I decided to put down our chapter book, The Magician's Nephew, to be picked up again at another time. We got about halfway through the book, only because of my own willpower to muscle through it. I finally had to put it down because the the kids had a hard time staying interested. They did learn a few interesting new words like minion and treachery, so I suppose our time wasn't totally wasted. We've been enjoying books by Rosemary Wells, particularly those about Max & Ruby a bunny brother and sister, and Yoko, a Japanese cat who has adventures at school.

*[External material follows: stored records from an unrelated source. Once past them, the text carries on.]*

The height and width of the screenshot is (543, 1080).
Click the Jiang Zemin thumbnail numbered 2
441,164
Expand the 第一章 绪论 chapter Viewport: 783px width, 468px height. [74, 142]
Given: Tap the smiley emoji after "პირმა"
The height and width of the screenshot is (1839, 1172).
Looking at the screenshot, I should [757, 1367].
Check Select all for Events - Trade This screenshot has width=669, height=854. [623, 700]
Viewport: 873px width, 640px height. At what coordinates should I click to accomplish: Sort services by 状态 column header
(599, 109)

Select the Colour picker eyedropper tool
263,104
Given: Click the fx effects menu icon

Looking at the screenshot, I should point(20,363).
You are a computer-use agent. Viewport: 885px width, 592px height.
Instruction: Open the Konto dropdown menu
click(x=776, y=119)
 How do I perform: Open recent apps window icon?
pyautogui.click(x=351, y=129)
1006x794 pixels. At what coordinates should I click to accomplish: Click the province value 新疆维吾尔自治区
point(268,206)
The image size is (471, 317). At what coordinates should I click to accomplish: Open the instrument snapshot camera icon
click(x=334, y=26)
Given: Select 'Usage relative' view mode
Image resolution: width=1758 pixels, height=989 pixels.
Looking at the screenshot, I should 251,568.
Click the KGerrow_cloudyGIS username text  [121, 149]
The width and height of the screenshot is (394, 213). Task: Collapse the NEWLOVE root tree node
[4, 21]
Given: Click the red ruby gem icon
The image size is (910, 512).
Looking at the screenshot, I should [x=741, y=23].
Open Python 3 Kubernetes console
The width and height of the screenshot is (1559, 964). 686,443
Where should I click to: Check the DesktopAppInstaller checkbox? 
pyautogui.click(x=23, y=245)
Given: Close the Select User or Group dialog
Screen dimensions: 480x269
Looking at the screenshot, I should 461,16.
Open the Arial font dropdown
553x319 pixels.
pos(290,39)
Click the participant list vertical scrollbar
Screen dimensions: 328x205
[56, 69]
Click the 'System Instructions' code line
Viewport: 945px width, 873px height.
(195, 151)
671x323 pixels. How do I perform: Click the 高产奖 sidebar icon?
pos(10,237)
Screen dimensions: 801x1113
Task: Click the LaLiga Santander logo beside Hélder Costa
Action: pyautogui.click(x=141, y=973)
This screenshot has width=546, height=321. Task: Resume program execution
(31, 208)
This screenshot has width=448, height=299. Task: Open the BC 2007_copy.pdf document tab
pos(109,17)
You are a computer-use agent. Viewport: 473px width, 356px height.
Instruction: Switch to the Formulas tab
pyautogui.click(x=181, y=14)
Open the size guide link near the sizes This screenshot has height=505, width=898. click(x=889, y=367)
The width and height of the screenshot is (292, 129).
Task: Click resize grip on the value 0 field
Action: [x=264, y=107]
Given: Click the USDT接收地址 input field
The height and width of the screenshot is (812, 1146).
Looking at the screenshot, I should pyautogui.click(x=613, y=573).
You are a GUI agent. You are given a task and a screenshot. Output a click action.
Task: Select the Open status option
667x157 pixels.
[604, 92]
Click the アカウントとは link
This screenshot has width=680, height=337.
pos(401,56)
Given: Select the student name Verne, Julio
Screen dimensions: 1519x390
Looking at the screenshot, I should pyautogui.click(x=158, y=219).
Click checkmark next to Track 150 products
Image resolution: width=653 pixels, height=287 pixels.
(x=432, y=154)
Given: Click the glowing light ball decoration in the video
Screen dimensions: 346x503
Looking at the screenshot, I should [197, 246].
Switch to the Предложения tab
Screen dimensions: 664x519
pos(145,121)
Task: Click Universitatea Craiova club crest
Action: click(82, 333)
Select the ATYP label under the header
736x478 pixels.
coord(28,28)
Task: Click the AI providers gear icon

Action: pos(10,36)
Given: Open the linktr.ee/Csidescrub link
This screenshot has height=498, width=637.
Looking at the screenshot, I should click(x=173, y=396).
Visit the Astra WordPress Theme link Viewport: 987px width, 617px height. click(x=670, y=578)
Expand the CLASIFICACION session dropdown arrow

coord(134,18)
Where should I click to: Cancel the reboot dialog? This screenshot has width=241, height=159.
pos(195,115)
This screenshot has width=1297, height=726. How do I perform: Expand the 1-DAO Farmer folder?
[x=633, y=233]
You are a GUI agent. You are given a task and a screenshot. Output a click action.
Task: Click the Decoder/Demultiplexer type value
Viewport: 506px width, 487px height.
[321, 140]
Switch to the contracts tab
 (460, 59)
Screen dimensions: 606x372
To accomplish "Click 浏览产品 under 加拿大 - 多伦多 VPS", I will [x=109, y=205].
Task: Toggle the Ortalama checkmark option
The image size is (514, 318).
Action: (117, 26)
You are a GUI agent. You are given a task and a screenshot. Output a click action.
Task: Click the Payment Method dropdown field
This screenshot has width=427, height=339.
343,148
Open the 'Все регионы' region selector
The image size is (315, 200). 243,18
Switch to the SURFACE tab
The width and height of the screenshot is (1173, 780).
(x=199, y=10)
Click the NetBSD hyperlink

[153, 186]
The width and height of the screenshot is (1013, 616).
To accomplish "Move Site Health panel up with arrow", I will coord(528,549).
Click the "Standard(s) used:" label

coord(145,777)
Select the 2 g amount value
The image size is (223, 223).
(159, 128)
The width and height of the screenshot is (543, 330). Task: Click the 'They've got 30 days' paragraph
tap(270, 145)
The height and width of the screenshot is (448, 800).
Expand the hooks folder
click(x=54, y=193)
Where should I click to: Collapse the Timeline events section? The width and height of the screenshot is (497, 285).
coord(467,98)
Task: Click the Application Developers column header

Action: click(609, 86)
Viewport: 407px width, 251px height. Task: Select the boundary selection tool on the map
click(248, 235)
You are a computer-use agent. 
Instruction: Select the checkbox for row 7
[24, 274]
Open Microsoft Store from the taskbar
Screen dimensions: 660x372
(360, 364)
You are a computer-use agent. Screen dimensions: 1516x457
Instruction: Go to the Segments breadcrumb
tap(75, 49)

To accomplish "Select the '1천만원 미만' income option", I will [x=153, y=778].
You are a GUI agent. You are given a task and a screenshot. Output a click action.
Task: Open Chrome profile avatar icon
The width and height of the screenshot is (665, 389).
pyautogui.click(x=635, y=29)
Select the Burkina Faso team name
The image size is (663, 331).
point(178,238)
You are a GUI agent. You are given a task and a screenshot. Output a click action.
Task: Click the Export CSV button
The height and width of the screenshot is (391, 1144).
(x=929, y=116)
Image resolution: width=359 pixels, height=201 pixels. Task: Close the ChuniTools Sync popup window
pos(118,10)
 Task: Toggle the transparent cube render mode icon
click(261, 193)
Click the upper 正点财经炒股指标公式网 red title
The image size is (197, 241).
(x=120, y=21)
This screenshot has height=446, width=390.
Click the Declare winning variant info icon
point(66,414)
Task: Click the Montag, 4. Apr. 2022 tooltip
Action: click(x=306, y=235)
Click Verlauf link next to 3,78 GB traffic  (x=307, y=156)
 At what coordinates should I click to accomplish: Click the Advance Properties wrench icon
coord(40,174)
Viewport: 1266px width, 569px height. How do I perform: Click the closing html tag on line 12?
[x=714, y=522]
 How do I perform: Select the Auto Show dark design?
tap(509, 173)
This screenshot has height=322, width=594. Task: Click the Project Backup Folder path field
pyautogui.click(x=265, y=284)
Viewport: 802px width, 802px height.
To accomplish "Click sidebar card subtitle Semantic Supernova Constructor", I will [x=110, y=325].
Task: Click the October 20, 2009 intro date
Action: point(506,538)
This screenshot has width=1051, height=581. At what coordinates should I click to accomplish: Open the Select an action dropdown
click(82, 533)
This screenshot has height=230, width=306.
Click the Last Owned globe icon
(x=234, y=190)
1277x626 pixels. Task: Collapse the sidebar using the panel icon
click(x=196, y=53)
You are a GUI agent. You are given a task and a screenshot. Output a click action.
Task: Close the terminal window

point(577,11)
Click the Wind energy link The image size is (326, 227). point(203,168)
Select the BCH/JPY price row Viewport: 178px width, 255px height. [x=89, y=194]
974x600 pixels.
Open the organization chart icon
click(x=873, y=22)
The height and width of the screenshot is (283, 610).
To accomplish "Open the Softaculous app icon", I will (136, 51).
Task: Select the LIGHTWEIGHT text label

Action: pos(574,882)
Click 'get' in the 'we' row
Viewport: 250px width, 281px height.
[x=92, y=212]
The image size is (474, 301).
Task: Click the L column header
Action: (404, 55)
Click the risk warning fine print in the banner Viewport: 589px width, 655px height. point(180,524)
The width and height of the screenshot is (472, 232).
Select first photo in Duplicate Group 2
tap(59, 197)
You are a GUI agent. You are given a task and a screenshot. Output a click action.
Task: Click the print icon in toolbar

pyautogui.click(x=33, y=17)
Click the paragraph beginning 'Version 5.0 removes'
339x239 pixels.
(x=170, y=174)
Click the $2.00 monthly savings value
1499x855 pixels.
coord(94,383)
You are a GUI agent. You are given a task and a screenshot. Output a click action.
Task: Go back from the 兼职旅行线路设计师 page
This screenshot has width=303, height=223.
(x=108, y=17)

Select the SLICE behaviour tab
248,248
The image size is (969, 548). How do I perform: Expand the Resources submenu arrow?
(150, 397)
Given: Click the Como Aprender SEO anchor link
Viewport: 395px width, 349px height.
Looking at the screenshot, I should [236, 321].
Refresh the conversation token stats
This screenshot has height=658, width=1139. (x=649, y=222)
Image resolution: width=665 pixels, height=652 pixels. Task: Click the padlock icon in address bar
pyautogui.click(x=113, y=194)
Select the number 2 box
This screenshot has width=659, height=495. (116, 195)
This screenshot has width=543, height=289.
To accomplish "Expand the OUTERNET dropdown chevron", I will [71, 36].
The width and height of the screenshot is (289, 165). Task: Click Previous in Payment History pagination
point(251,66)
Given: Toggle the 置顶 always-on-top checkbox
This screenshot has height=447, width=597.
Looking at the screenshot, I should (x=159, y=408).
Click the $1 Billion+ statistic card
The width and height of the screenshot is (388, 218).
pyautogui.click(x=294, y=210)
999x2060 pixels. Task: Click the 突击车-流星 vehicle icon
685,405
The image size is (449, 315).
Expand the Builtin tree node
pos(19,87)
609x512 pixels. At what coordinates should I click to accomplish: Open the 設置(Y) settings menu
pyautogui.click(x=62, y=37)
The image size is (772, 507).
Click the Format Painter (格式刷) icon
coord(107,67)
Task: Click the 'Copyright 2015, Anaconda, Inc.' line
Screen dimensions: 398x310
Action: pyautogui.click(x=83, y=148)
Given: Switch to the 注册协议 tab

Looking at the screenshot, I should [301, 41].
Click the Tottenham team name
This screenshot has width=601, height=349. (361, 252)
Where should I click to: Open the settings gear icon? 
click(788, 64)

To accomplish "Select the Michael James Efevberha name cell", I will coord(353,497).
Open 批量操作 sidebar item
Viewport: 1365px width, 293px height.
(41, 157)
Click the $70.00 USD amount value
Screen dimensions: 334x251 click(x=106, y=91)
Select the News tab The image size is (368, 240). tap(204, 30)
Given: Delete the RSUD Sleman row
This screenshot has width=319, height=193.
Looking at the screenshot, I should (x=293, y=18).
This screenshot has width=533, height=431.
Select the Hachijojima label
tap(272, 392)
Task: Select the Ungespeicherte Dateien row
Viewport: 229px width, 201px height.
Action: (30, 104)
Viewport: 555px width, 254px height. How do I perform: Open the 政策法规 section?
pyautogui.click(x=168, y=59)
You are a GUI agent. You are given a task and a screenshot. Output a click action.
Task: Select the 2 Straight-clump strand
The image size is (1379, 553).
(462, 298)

I've been feeling like we need to get out of the house and go someplace fun. It's been a while since we've had a 'field trip'. Next week is Thanksgiving, so I doubt we'll go anywhere then. But hopefully we'll continue our tradition of going to the beach the day after Thanksgiving.

Sunday, November 6, 2011

Preschool Weeks 8 & 9

We somehow managed to slip back into summer mode in the past two weeks. Maybe it was visiting the beach a few weeks ago that did it. Or maybe it was just the fact that things have calmed down a bit and it's been too easy to let the kids play their own made-up games all day. For whatever reason, we've been having a lot of free play time and not much "preschool" time. 

We did manage to do a few preschool-ish things: 
- finished reading James and the Giant Peach and started The Magician's Nephew. This is by far the most complex book I've read the boys. It's taken about four chapters for them to warm up to the story, but now that the story is getting more interesting, they're more into the book. I've been itching to read them The Chronicles of Narnia for awhile now, so I really hope they enjoy the story. If not, we'll put it off for another year or so.
- Read and re-read (and then read again) The Red Chalk and A New Coat for Anna, among other library books. These were particular favorites this week. 
- did lots of self-directed crafts. It's amazing what a 3 and 5 year old can come up with using just tape, paper, glue, markers, and scissors. 

 Wrote thank-you cards to family members for birthday presents. I wrote out a simple message lightly in pencil and Tommy traced over each letter and drew a picture for each card.

Both boys practiced writing. Tommy practiced lowercase letters and Ben practiced uppercase. He only recently has become interested in writing and it was fun to see him take to it so easily.

A small glimpse into their free time activities - the "city" they built one rainy afternoon this week, complete with train-track freeways and army men citizens.